Well you might as well get rid of it altogether because any length limit in postgres is entirely arbitrary - the storage for char(N), varchar(N) and text is all identical - the first two just do a length check on insert is all.

That said such large values is really stretching the basic concept of tags if you ask me, especially for the name.

bhousel · 2018-10-12T16:19:37Z

@tomhughes : there are a few legitimate geo uses of larger tagvalues, like destination sign text or inscriptions on physical monuments, things like that. We should have some kind of limit, but it should be larger than varchar(255).

Aside: I don't think OSM note text is limited by the API or database, and is should be. Uploading a multi-gigabyte OSM note is left as an exercise for the reader.
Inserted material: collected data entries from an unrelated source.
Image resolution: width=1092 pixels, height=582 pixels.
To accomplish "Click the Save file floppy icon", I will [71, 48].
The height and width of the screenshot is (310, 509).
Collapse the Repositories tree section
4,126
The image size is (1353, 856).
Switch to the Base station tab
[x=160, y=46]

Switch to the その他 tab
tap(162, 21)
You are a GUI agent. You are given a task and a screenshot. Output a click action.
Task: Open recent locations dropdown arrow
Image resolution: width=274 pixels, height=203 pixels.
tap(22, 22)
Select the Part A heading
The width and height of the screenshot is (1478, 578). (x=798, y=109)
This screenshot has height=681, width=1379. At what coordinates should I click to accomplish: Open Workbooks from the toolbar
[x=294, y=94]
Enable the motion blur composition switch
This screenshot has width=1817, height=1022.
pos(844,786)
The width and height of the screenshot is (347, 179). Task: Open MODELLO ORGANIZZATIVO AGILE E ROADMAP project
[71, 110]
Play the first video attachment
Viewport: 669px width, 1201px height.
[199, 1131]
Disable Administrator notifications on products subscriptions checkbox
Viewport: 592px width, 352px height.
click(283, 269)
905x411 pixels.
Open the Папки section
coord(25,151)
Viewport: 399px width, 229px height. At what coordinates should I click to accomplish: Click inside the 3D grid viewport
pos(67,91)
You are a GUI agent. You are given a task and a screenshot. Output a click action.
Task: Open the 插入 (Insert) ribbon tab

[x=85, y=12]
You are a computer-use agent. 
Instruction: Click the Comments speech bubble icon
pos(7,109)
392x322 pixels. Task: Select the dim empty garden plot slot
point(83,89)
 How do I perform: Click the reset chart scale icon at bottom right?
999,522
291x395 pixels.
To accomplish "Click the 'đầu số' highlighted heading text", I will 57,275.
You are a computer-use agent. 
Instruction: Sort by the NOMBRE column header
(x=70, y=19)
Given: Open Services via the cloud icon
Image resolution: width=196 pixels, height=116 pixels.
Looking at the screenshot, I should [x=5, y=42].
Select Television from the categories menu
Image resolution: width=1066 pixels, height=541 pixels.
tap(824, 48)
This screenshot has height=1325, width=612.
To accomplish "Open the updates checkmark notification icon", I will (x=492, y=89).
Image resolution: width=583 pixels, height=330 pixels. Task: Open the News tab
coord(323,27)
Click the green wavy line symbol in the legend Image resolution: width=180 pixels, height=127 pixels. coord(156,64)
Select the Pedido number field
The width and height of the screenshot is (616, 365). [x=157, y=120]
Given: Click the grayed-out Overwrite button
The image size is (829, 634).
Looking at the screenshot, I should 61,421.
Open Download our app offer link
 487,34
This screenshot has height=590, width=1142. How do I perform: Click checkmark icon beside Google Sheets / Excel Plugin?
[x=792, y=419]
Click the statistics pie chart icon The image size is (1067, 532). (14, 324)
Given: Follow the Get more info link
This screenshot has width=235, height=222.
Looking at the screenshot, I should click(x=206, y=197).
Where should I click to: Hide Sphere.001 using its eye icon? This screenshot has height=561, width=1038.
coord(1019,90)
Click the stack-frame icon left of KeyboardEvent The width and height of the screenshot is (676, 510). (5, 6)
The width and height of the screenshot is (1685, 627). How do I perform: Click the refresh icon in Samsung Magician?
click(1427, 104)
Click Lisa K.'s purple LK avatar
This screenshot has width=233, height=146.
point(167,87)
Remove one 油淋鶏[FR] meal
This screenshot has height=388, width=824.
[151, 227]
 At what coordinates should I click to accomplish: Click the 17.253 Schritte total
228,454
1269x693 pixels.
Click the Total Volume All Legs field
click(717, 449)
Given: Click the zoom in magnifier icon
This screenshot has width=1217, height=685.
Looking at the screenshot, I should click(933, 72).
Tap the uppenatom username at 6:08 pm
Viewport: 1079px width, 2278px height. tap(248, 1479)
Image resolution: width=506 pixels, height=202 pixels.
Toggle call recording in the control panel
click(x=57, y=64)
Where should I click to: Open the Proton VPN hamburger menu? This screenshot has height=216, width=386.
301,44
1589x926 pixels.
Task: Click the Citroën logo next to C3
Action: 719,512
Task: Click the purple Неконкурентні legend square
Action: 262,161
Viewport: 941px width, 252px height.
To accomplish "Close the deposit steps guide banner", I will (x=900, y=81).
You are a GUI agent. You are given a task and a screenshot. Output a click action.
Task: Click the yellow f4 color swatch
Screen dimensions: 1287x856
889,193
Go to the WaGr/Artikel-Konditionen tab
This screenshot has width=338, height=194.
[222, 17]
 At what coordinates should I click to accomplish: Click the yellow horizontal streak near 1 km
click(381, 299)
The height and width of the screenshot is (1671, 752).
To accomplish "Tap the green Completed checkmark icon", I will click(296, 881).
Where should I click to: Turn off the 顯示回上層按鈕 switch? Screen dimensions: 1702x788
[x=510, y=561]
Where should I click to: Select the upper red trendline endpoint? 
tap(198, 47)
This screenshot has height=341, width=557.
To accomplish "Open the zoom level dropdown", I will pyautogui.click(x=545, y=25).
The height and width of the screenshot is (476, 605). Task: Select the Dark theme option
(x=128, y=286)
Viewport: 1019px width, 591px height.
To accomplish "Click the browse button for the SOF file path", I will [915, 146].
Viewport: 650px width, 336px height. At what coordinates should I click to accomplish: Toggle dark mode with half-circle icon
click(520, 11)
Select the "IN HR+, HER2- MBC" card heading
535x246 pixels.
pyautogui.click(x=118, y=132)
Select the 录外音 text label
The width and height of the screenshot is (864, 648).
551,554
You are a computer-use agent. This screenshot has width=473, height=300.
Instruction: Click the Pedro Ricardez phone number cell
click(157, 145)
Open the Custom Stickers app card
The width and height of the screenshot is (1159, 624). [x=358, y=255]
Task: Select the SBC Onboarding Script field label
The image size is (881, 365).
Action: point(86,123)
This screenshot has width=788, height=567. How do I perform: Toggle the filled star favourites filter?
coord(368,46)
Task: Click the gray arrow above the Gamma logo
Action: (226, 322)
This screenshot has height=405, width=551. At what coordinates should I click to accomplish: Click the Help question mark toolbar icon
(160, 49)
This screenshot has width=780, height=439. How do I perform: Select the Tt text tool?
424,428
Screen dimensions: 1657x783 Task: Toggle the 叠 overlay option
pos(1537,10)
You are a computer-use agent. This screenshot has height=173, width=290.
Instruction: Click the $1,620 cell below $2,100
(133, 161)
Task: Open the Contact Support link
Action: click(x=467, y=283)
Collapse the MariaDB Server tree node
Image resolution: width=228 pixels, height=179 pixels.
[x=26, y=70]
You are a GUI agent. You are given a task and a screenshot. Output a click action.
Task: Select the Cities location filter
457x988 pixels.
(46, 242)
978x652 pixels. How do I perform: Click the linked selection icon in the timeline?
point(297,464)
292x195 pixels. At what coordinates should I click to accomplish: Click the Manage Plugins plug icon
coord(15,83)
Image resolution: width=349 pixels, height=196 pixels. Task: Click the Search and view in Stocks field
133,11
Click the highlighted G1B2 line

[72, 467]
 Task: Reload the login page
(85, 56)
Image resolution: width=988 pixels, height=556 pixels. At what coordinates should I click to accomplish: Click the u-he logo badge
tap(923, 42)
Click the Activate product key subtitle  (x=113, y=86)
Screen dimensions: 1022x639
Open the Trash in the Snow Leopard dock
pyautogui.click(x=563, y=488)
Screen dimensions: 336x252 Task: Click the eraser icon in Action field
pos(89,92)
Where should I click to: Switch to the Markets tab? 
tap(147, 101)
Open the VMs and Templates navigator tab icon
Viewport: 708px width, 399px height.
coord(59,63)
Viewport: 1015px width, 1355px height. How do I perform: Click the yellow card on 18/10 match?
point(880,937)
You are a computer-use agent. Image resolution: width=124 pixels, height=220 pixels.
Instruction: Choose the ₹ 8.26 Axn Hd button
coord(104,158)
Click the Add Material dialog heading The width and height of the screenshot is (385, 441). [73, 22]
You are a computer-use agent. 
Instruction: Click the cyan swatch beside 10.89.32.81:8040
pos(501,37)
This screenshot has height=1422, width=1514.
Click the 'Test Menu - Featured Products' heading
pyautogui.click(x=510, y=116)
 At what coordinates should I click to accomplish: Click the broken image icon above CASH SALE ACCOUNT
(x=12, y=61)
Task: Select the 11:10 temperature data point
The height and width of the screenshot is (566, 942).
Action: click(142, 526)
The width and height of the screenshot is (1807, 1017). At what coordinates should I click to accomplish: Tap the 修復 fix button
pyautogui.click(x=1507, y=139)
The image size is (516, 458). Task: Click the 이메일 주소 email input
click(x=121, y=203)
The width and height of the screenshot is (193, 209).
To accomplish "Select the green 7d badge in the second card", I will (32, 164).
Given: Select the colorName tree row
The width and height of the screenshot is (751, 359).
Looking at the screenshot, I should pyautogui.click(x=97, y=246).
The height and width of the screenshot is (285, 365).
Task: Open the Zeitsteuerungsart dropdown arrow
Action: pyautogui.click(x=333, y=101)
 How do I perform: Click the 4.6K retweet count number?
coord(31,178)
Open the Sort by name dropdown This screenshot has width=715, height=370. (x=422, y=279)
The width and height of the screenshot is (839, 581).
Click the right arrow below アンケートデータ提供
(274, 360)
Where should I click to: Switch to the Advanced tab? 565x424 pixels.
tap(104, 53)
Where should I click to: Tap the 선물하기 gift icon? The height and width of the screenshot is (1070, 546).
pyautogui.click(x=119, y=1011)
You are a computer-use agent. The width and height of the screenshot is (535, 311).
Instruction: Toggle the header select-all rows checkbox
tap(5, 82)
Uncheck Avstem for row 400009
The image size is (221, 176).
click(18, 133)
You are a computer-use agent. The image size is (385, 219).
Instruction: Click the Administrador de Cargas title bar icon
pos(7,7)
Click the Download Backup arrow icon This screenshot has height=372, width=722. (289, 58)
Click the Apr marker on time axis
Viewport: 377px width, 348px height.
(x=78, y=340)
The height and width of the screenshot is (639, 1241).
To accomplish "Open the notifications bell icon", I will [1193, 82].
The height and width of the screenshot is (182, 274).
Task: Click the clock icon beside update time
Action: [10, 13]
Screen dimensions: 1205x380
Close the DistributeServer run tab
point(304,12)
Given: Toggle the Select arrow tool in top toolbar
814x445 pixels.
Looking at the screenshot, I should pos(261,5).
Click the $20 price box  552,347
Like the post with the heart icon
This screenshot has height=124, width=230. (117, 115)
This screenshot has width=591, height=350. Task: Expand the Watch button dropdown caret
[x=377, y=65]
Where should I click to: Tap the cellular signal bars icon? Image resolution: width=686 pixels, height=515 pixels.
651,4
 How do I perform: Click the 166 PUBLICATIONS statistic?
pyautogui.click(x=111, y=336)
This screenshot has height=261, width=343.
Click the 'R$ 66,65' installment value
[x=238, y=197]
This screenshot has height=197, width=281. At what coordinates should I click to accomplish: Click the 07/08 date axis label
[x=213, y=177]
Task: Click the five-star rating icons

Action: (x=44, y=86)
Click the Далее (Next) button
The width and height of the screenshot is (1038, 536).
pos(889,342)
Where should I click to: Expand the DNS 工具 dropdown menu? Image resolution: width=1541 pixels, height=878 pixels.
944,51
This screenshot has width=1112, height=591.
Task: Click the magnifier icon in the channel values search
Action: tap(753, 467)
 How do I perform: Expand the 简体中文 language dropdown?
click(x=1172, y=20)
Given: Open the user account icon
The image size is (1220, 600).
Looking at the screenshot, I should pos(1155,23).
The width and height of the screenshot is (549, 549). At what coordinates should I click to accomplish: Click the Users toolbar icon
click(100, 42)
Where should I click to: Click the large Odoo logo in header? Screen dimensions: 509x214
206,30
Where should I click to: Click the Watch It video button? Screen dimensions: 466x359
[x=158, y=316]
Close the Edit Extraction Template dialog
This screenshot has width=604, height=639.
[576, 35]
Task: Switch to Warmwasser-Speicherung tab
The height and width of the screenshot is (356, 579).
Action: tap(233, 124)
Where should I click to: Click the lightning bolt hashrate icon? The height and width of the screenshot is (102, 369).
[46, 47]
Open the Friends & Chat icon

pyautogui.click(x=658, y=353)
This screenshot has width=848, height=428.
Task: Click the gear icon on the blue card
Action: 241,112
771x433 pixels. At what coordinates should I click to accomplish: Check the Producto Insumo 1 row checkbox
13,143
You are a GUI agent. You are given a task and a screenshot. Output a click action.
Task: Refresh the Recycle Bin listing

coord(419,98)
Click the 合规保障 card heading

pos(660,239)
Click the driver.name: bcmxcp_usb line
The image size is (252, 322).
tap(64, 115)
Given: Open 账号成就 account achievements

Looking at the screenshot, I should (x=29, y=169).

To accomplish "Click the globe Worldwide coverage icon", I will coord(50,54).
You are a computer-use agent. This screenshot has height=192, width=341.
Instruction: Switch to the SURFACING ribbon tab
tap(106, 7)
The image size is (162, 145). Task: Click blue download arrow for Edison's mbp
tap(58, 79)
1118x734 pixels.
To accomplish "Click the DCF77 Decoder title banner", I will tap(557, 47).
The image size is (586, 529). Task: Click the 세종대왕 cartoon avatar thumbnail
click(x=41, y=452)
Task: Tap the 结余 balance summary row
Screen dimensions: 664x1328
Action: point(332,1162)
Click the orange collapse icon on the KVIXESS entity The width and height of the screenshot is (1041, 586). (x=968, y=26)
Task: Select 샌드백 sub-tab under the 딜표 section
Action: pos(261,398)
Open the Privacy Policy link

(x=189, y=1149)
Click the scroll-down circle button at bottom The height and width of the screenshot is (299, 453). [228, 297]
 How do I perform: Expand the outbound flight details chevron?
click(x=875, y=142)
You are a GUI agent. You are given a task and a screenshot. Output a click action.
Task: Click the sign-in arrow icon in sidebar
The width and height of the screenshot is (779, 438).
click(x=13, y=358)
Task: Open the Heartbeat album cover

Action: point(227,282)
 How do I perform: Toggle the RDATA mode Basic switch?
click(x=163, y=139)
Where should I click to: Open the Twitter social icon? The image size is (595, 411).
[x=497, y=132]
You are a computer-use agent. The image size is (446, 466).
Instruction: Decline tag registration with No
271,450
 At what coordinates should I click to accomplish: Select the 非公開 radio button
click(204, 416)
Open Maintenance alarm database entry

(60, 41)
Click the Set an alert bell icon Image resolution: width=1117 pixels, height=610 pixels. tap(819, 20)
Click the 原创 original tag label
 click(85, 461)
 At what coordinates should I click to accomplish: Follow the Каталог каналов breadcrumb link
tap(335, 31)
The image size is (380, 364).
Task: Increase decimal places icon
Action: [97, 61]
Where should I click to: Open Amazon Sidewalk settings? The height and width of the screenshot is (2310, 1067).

woodpeck · 2018-10-12T16:23:04Z

I agree with TomH - there's no technical reason for having a limit, but it serves as a reminder for people that tags are supposed to be human-readable and if you find yourself adding structured data to OSM in a way that makes you hit the 255 character limit, then you are very likely doing things you shouldn't. An opening hours string longer than 255 characters is practically impossible to understand or edit without specialist software (i.e. an editor that has support for a complex opening hours schema). This is undesirable to have, because once our tags are so complicated that they need software support to edit, they also lose any flexibility - once support is baked into N software programs, the tag is certain to never change, even if the circumstances would make it necessary.

So my suggestion is, don't use tags longer than 255 characters, and if you invent a hack around this limitation, at least it's going to be unsupported by most of the applications and therefore condemned to be a niche thing.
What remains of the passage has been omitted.